# [Exercise details]
Nothing but the line containing "Locations (154, 54)" and the lines that follow it to the end of the material below should appear in the answer, each copied exactly.

************

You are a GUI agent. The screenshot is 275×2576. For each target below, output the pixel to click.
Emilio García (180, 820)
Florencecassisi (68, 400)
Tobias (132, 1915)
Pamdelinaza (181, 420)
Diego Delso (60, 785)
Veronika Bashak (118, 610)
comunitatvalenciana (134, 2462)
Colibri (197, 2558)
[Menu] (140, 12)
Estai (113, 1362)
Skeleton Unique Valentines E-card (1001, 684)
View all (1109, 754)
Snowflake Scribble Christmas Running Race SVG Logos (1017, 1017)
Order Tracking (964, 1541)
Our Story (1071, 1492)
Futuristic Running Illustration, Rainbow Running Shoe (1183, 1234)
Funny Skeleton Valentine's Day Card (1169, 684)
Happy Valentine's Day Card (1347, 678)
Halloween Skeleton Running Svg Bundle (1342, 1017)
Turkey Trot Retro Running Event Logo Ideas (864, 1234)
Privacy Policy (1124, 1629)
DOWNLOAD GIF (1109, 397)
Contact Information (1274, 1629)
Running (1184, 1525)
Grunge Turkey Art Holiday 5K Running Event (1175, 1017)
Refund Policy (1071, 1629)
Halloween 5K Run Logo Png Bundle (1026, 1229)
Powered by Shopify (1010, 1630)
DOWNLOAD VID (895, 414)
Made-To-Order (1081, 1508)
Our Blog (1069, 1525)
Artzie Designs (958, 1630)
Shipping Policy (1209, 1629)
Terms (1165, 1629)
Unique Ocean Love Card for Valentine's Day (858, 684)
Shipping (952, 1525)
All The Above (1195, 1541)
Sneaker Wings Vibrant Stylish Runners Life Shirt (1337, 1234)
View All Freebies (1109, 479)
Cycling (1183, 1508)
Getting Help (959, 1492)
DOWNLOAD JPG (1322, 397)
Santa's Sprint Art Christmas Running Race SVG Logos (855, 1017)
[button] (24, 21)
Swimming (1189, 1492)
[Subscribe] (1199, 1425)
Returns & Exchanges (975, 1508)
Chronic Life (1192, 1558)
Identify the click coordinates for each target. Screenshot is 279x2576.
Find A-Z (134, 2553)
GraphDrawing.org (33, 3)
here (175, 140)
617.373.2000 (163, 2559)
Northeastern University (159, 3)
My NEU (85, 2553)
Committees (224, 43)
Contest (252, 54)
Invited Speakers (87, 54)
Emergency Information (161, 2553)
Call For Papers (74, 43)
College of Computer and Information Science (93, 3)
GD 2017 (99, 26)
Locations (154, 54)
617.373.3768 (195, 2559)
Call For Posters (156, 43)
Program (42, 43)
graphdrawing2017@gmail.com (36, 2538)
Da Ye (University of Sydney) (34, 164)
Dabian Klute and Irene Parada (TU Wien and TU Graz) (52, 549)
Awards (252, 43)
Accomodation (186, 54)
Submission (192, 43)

************

# [Solution for this problem]
Locations (154, 54)
617.373.3768 (195, 2559)
Call For Posters (156, 43)
Program (42, 43)
graphdrawing2017@gmail.com (36, 2538)
Da Ye (University of Sydney) (34, 164)
Dabian Klute and Irene Parada (TU Wien and TU Graz) (52, 549)
Awards (252, 43)
Accomodation (186, 54)
Submission (192, 43)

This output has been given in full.